Micromanagement: The Email That Needed Approval
A manager insists on approving a simple three-line email before it can be sent, turning a thirty-second task into a multi-day ordeal.
Explanation
It was a three-line email. A routine reply to a client confirming a meeting time. It should have taken thirty seconds. But your manager wants to review it first. So you send them a draft. They take two days to respond. When they do, they change one word and add a comma. You send the revised version for final approval. They are in meetings all day. The client follows up asking if you received their message. You cannot reply because you are still waiting for permission to say 'Yes, Tuesday works.' This is micromanagement at its most absurd -- and its most revealing. The manager who needs to approve a routine email is not protecting quality. They are managing their own anxiety by maintaining the illusion of control over every output. Research on self-determination theory shows that autonomy is a core human need, and when it is systematically removed, people do not become more careful -- they become more passive. You stop thinking for yourself because every independent thought requires a permission slip. Over time, the micromanager creates the very incompetence they fear, because initiative has been trained out of the team. The healthier approach, if you are being micromanaged, is to name the pattern without attacking the person. Try: 'I want to make sure I am using your time well.
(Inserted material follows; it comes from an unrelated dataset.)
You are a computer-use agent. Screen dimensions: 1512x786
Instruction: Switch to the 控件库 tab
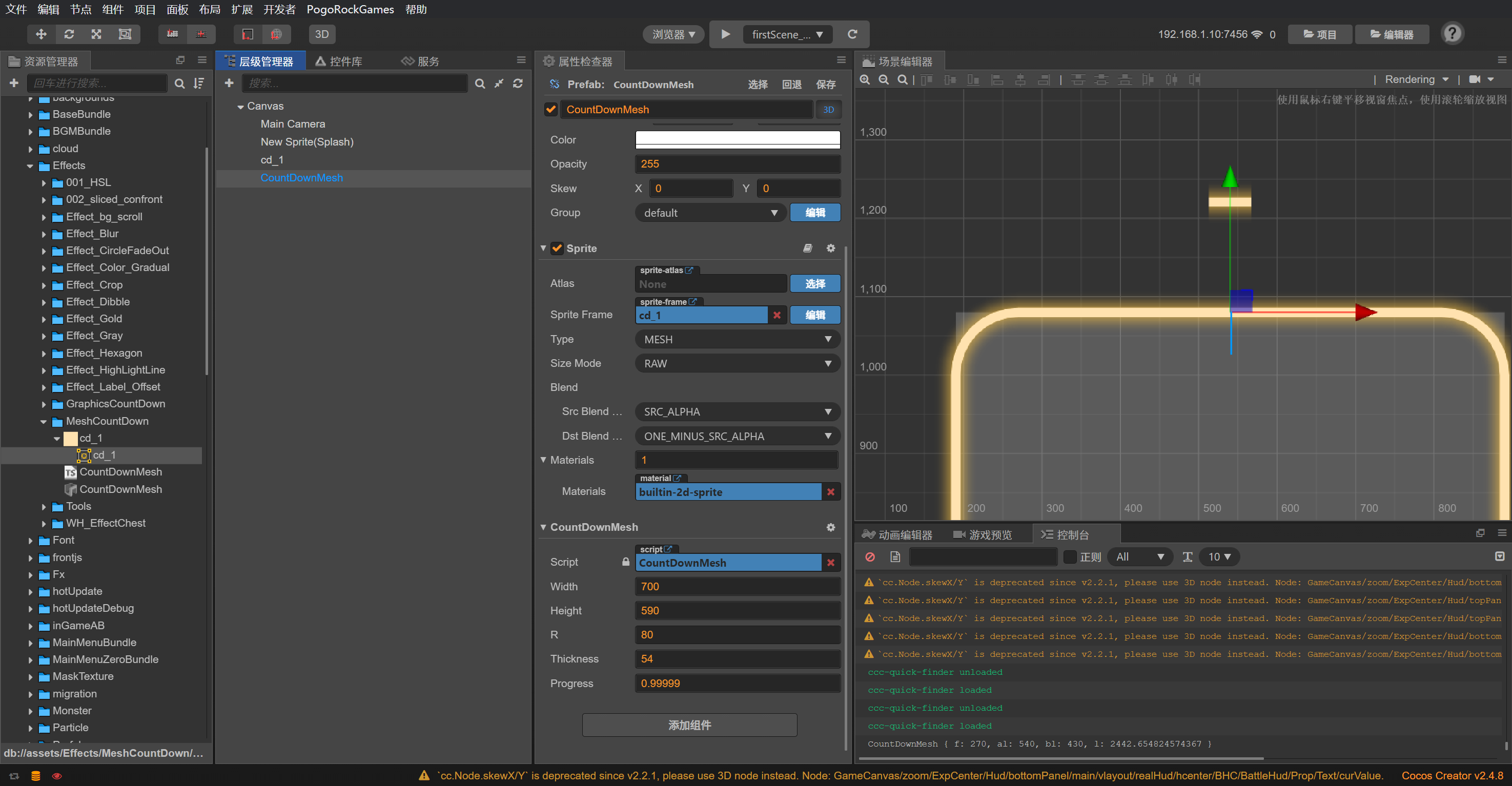pos(339,61)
Could we agree on which decisions need your input and which I can handle independently?' This gives the manager a sense of control while creating space for your autonomy. If that does not work, it is worth recognizing that no amount of perfect performance will satisfy someone whose need for control is bottomless.
Key Takeaway
If you need approval to send a three-line email, the problem is not the email -- it is that trust has been replaced by control.